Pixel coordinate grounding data

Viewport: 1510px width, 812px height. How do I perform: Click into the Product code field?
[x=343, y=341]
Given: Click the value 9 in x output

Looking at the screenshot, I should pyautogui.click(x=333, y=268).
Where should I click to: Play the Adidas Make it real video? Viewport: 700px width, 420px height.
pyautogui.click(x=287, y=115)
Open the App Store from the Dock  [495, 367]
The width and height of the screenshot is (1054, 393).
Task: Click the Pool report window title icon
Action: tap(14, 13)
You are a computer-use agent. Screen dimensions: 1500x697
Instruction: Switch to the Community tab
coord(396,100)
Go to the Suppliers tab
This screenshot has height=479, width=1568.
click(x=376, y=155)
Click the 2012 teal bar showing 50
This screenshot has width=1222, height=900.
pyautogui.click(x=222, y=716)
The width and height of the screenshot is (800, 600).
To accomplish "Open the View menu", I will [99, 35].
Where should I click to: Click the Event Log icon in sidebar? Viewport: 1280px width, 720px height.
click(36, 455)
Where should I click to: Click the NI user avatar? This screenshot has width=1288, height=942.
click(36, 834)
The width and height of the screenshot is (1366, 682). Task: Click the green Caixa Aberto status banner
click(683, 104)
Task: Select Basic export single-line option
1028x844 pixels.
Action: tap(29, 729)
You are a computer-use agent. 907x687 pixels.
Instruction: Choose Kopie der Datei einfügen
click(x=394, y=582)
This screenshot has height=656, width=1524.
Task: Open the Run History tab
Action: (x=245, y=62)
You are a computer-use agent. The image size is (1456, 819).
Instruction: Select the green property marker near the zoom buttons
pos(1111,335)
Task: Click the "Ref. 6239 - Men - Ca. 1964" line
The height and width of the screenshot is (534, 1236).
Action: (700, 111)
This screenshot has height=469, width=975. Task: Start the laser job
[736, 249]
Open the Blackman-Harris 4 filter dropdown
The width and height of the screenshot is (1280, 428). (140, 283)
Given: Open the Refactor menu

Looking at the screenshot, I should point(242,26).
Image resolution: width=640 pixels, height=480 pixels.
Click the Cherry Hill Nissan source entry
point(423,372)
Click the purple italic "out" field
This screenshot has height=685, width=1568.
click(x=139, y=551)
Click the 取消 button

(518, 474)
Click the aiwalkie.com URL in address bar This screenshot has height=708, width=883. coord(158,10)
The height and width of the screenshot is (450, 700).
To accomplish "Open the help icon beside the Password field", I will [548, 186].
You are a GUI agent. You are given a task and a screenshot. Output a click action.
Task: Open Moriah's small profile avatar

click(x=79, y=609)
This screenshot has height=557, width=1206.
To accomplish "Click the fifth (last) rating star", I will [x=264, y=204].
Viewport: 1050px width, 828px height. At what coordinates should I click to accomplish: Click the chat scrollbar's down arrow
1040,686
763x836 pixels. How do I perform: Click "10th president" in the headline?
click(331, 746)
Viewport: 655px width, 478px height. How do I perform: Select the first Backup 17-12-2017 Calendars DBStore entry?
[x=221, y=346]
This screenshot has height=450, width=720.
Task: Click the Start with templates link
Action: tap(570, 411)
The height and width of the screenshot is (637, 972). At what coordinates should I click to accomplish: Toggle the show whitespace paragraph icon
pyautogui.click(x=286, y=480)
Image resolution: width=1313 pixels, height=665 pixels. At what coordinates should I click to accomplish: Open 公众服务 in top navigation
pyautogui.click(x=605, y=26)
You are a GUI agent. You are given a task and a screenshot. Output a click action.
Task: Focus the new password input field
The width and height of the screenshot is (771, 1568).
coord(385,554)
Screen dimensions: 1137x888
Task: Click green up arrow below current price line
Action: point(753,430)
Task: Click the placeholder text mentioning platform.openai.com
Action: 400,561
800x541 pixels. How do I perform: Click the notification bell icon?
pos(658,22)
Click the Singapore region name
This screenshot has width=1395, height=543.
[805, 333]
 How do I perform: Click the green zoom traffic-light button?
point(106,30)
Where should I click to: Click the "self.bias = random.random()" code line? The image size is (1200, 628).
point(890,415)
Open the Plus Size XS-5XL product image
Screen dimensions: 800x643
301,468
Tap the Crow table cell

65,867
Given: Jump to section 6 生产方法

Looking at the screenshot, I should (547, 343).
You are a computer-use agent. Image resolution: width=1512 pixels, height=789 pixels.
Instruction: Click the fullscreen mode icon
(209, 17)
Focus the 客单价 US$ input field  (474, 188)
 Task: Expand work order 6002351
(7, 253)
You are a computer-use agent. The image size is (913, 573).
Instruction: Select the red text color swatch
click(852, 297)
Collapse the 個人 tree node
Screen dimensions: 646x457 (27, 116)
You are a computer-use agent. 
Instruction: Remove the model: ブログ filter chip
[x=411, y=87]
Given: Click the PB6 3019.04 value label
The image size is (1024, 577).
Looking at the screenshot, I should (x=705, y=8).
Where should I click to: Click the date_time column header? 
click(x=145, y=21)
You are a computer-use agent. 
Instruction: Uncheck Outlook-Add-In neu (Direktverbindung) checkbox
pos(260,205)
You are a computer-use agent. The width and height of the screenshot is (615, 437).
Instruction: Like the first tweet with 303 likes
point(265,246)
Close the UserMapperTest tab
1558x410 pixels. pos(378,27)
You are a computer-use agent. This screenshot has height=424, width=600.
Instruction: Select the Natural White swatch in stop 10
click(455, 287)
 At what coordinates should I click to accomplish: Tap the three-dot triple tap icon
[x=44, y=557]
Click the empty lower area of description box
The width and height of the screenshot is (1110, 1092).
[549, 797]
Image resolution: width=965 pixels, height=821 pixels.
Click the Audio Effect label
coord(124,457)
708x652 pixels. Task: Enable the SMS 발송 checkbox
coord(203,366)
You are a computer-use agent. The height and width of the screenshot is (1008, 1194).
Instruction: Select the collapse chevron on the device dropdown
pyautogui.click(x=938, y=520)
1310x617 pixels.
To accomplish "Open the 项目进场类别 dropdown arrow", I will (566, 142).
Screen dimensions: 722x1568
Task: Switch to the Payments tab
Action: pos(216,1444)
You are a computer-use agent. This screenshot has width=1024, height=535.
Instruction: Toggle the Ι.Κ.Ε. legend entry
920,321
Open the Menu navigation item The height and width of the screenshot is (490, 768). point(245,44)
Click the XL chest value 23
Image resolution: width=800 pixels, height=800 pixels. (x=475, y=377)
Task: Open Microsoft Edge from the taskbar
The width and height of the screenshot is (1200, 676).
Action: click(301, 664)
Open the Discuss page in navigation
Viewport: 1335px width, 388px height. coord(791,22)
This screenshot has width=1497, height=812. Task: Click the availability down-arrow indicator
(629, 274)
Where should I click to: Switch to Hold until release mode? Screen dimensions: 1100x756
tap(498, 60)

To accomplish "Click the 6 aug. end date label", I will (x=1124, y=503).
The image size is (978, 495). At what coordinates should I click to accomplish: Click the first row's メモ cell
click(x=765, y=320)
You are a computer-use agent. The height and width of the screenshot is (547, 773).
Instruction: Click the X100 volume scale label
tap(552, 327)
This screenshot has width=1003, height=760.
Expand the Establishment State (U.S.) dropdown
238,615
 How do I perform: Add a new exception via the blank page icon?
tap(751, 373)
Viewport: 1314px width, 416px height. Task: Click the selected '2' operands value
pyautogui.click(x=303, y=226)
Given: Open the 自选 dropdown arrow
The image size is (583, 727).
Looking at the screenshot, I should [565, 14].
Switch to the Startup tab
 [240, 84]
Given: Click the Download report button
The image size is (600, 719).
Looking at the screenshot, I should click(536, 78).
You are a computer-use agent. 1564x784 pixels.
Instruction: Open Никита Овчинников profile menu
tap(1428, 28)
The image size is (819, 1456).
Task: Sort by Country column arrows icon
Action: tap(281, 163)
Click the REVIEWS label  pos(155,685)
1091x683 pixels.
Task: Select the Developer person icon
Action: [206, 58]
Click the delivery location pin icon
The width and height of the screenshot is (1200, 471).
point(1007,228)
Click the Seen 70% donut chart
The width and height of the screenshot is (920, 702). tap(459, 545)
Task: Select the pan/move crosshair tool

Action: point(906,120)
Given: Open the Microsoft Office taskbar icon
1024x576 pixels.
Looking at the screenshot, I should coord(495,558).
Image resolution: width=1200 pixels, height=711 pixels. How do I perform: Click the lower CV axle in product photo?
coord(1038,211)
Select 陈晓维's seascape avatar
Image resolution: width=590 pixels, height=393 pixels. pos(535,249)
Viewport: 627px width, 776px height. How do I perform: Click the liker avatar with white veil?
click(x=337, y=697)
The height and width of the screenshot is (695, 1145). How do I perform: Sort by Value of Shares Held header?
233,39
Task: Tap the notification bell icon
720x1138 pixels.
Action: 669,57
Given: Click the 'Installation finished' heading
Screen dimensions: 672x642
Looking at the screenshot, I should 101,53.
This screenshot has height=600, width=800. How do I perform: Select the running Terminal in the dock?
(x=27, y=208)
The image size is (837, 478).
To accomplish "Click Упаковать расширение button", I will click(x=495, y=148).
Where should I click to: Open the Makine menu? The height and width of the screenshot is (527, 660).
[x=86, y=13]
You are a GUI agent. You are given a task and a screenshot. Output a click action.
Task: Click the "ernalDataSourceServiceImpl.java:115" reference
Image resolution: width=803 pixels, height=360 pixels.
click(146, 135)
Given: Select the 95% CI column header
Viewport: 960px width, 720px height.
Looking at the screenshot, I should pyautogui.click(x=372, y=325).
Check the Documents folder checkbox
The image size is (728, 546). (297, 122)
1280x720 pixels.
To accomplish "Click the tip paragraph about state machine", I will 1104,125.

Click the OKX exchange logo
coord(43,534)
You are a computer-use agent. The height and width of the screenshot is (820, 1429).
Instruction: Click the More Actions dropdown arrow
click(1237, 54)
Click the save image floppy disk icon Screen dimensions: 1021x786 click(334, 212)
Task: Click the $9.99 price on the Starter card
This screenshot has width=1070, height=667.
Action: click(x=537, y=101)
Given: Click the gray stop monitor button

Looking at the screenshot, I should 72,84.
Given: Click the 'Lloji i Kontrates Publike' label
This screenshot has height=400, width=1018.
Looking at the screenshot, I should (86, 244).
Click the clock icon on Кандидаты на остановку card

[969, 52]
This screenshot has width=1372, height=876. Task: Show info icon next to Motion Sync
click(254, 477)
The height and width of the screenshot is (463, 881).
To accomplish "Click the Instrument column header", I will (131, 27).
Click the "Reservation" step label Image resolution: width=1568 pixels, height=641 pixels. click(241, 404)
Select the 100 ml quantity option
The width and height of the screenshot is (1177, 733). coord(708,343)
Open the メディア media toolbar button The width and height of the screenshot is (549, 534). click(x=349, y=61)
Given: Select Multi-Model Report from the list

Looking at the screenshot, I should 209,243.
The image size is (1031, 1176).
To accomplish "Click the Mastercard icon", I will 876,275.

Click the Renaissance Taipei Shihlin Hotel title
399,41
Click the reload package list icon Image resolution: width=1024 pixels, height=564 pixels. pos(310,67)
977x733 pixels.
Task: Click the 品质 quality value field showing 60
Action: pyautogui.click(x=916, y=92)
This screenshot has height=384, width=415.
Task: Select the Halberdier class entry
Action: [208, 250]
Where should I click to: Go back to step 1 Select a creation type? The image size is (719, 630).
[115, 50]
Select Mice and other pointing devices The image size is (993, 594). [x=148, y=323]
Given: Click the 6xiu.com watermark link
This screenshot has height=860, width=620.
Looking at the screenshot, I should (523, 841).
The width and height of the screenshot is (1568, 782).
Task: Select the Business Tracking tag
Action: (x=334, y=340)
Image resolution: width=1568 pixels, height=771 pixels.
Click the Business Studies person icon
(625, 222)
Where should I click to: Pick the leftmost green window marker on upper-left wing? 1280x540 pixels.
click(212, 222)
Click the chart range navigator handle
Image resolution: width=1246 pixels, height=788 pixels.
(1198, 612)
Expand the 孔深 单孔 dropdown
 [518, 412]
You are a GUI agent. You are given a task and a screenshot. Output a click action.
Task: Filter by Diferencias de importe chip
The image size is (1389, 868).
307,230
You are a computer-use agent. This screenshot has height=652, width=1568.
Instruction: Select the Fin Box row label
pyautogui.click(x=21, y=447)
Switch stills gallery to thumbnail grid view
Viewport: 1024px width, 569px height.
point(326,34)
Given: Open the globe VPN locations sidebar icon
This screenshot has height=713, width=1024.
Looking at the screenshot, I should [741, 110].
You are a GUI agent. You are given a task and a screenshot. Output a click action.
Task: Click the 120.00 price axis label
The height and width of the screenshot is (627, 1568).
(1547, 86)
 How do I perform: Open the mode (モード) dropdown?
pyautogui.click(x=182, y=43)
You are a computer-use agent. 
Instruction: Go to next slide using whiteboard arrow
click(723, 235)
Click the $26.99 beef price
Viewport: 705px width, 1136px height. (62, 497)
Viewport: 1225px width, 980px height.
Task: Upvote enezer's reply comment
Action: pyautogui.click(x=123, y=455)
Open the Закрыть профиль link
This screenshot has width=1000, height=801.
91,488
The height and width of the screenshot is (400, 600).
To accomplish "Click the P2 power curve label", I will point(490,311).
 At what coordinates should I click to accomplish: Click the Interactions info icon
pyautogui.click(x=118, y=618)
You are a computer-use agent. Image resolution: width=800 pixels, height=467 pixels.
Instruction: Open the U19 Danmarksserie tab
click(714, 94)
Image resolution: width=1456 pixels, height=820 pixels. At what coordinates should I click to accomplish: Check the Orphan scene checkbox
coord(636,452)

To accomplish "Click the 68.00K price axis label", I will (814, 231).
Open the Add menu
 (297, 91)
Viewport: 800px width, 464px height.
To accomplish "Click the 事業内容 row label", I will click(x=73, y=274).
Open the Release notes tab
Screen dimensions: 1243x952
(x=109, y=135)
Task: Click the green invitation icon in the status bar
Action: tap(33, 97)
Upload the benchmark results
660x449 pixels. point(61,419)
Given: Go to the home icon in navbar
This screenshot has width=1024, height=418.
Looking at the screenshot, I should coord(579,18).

YOUR INSTRUCTIONS → For each line of the data that has the word "Focus", report that line.

OUTPUT FOR THIS TASK →
Task: Focus the new password input field
Focus the 客单价 US$ input field  (474, 188)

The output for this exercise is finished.